>> BEGIN

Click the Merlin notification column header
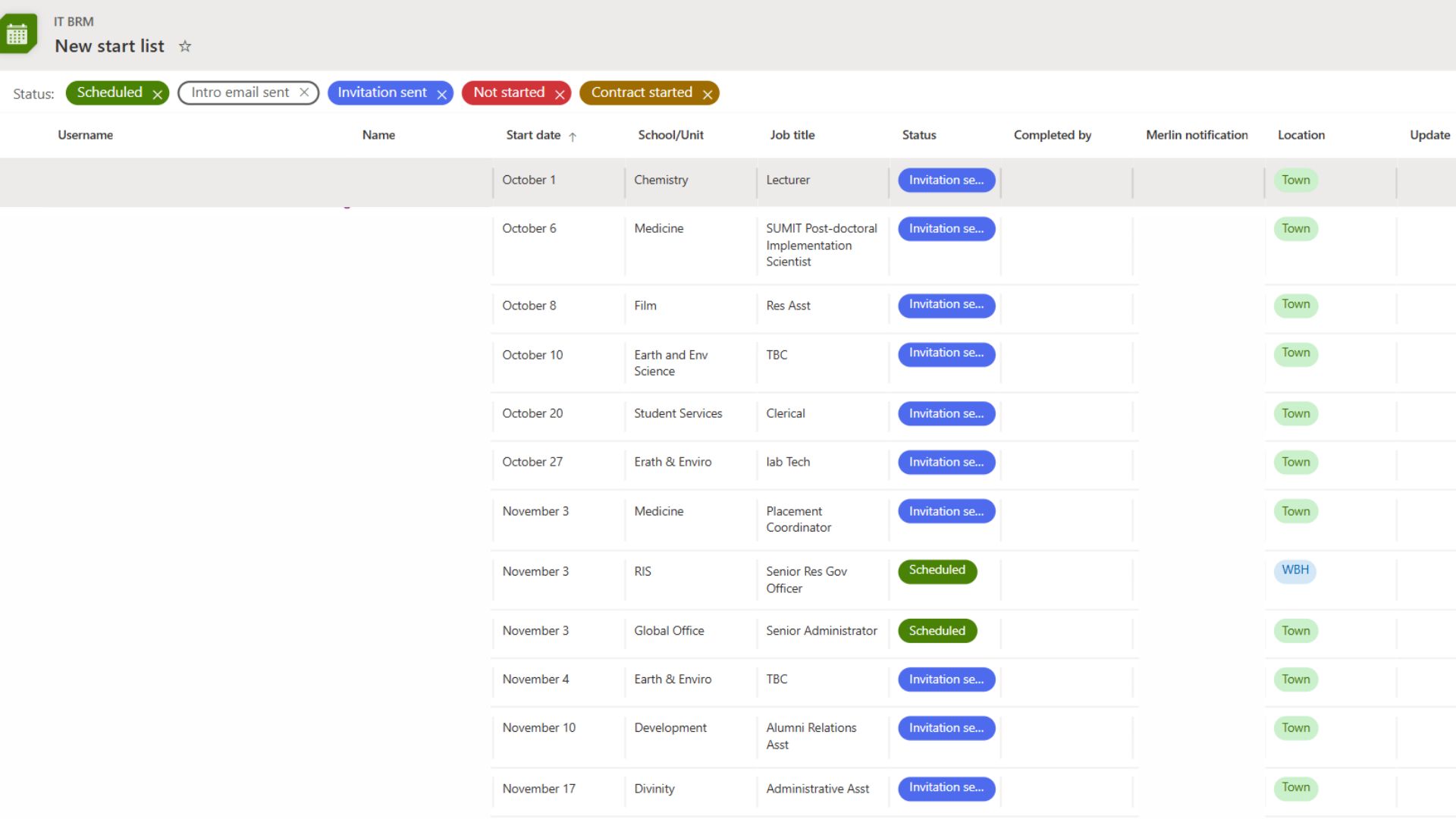This screenshot has height=819, width=1456. [x=1196, y=135]
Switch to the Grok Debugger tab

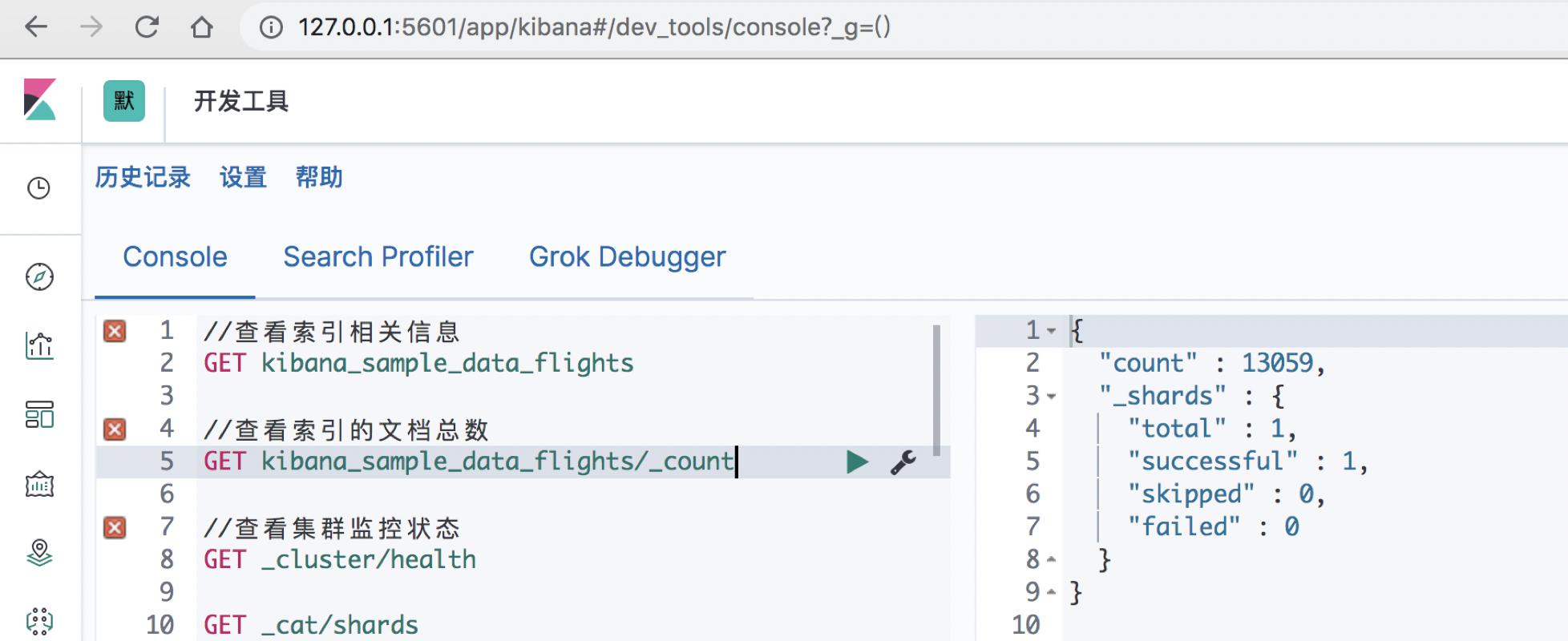point(627,257)
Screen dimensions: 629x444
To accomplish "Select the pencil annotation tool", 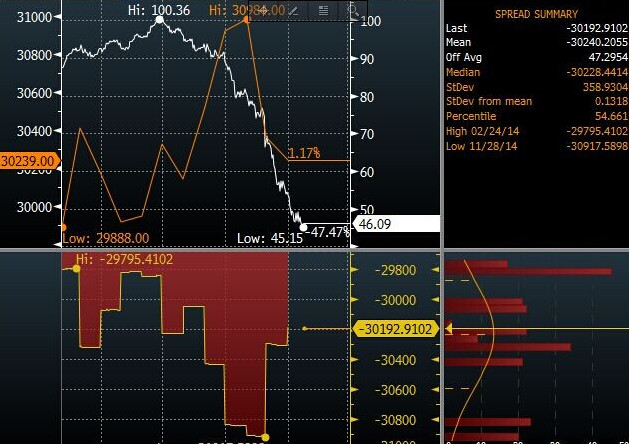I will pos(294,10).
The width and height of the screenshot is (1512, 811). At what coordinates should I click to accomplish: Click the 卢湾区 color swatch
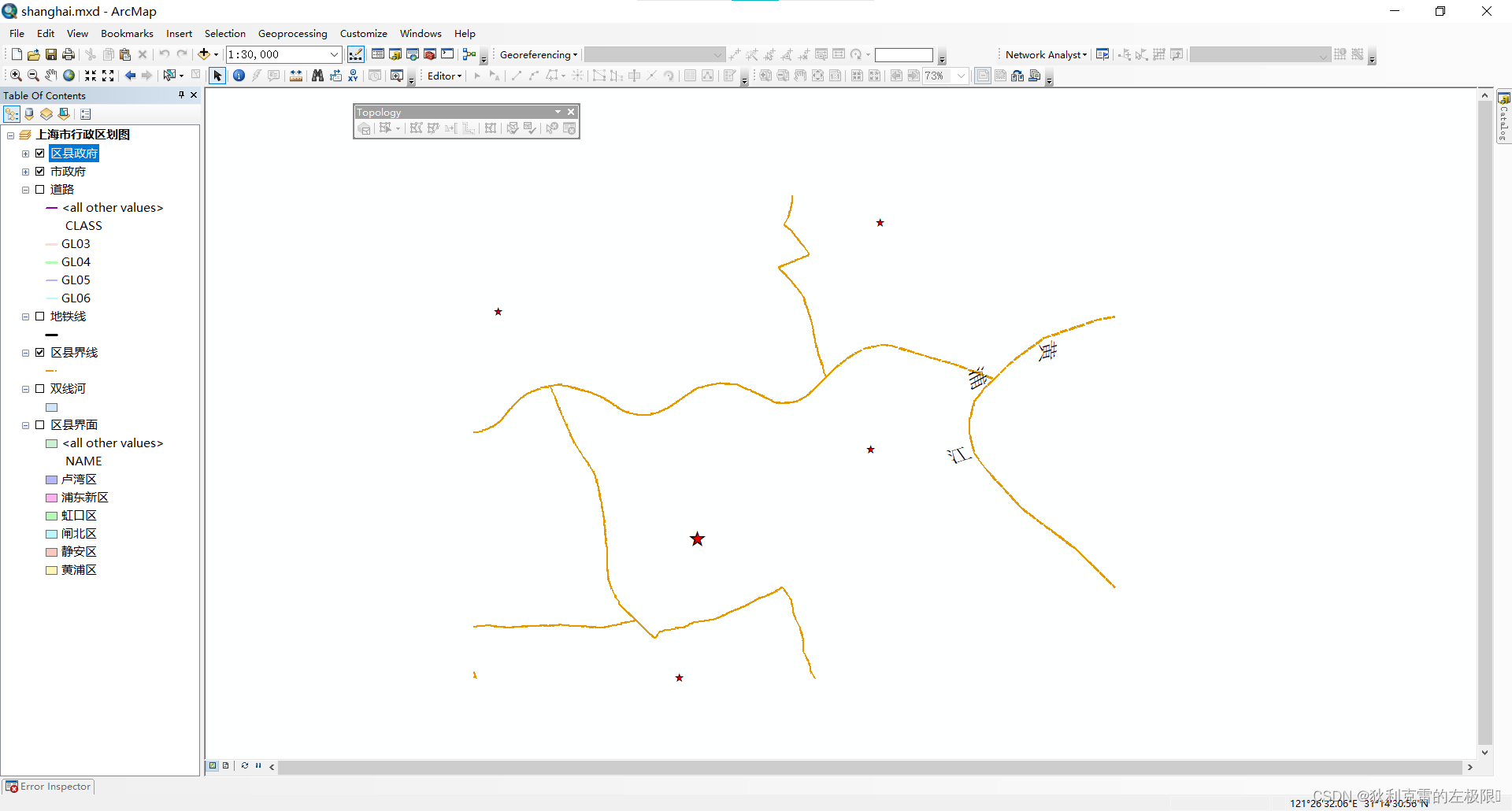click(x=51, y=479)
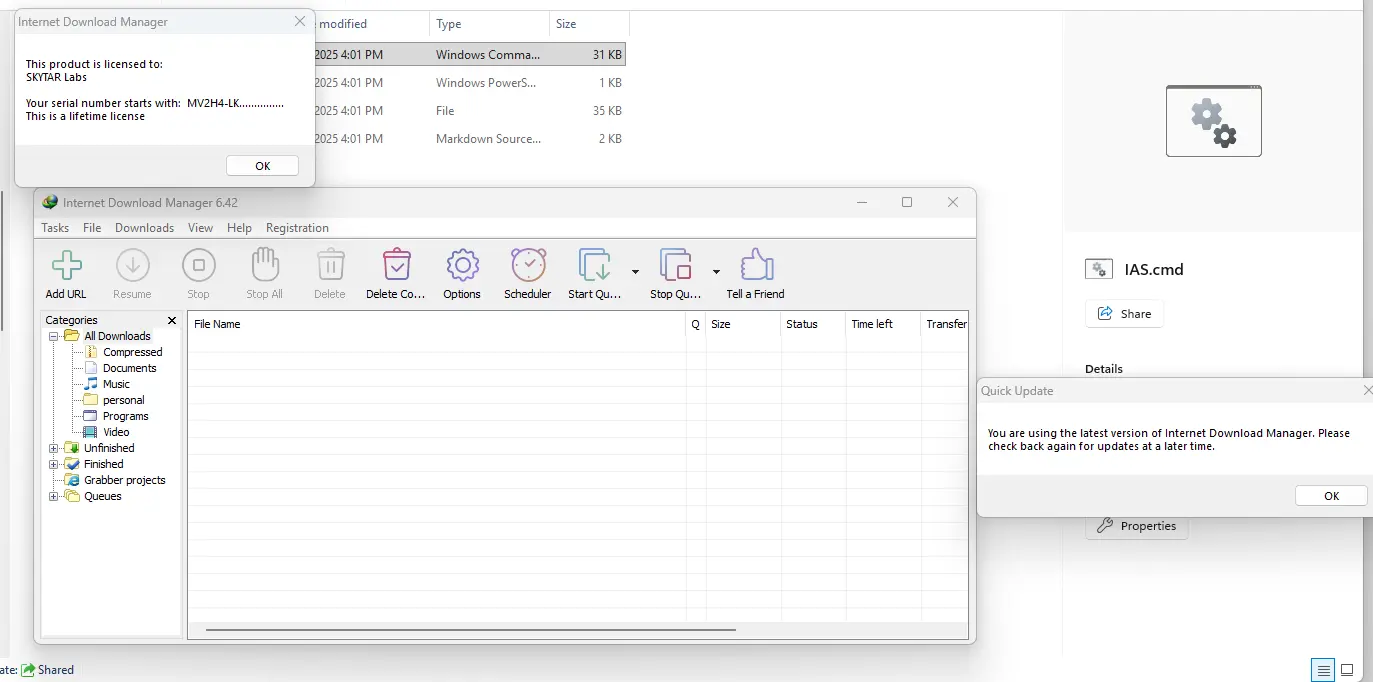Click the Share button for IAS.cmd
Screen dimensions: 1373x682
coord(1124,313)
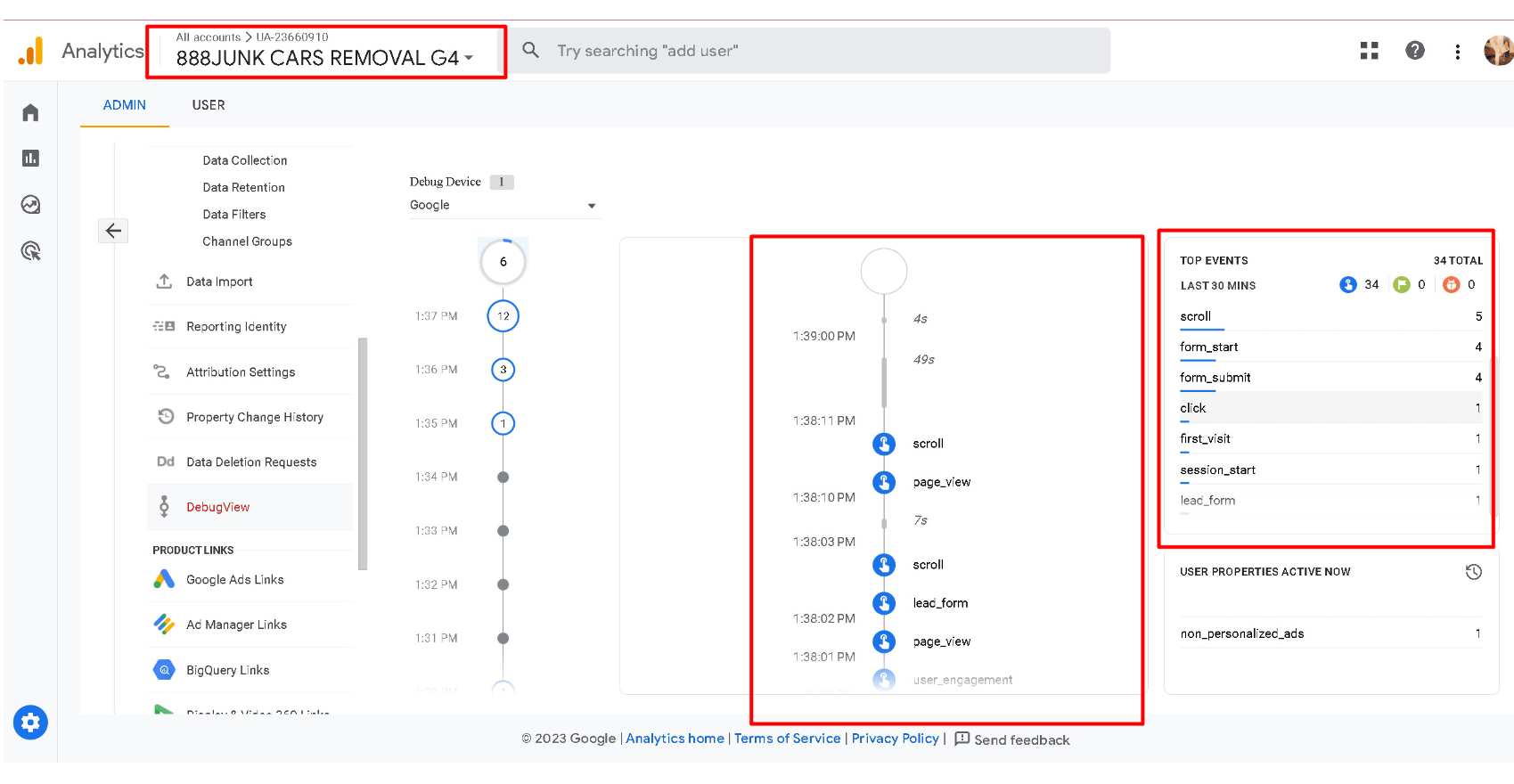Expand the 888JUNK CARS REMOVAL G4 property selector
1514x784 pixels.
click(325, 58)
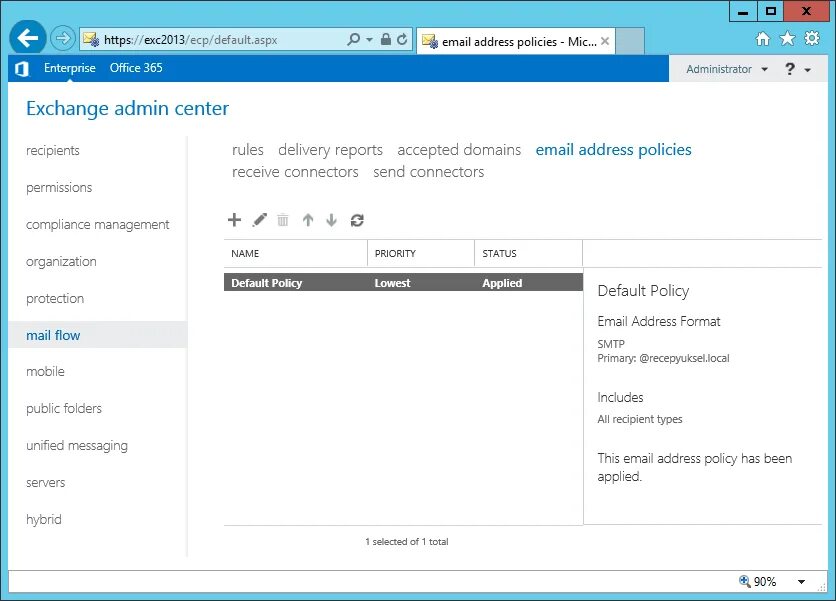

>> END

**WORK TO COMPLETE**
Copy out, word for word, each line from the one containing "The width and" through the end of the records, leaving the pictures out.

**RESPONSE TO THIS EXERCISE**
The width and height of the screenshot is (1512, 811). At what coordinates should I click to accomplish: Click the 卢湾区 color swatch
click(x=51, y=479)
Click the Share button for IAS.cmd
Screen dimensions: 1373x682
coord(1124,313)
Expand the 888JUNK CARS REMOVAL G4 property selector
1514x784 pixels.
click(325, 58)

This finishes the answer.